Outre l’annonce de fermetures d’organisations gouvernementales, qui sont typiques des annonces de restrictions budgétaires, de lourdes menaces ont été faites par le président envers l’envers l’ensemble des Seychellois.

Ainsi, l’aide sociale sera réformée, et il est déjà dit que l’ensemble des travailleuses et travailleurs se retrouvant privés d’emploi ne pourront en bénéficier. De plus, de nombreux licenciements sont à prévoir dans la fonction publique. Enfin, de nouvelles taxes et des hausses de tarifs sur l’électricité et les carburants sont à prévoir.
Ces annonces, si elles se concrétisent risquent de mener à la pauvreté, voire à la grande pauvreté de nombreux Seychellois. Cela serait un véritable tournant dans la politique sociale du pays, lorsque l’on sait que les différents gouvernements précédents avaient toujours mis l’accent sur le fait de réduire la fracture sociale entre les différents citoyens et fait ainsi des Seychelles un des pays les moins touchés par la grande pauvreté au monde.

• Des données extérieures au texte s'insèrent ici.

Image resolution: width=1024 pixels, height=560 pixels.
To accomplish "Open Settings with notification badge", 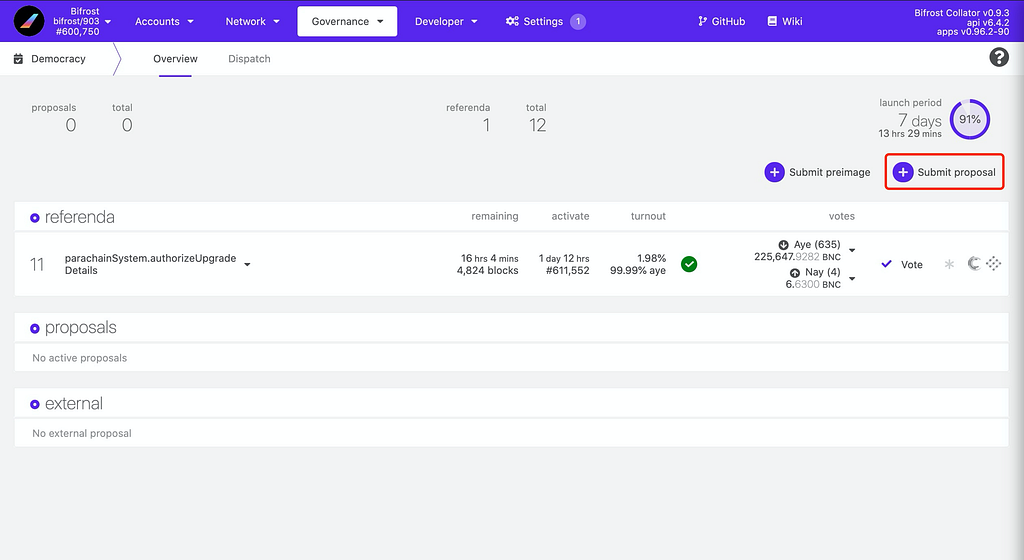I will coord(545,22).
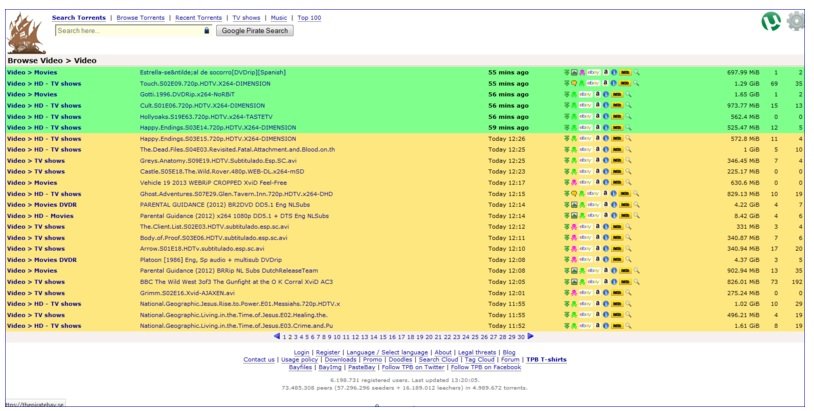Open the Happy.Endings.S03E14 torrent link
814x411 pixels.
[x=218, y=128]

S’il ne s’agit là que d’annonces, qui seront étayées lors du discours de l’Etat de la nation au cours des semaines à venir, nous ne pouvons néanmoins qu’être inquiets pour nos frères et sœurs Seychellois au vu des attaques anti-sociales de la part du gouvernement qui semblent se multiplier depuis l’élection du président Wavel Ramkalawan. La crise COVID ne doit en aucun cas, où que l’on se situe dans le monde, servir de prétexte pour des offensives néolibérales qui sont en tous points hostiles au bien-vivre de la population.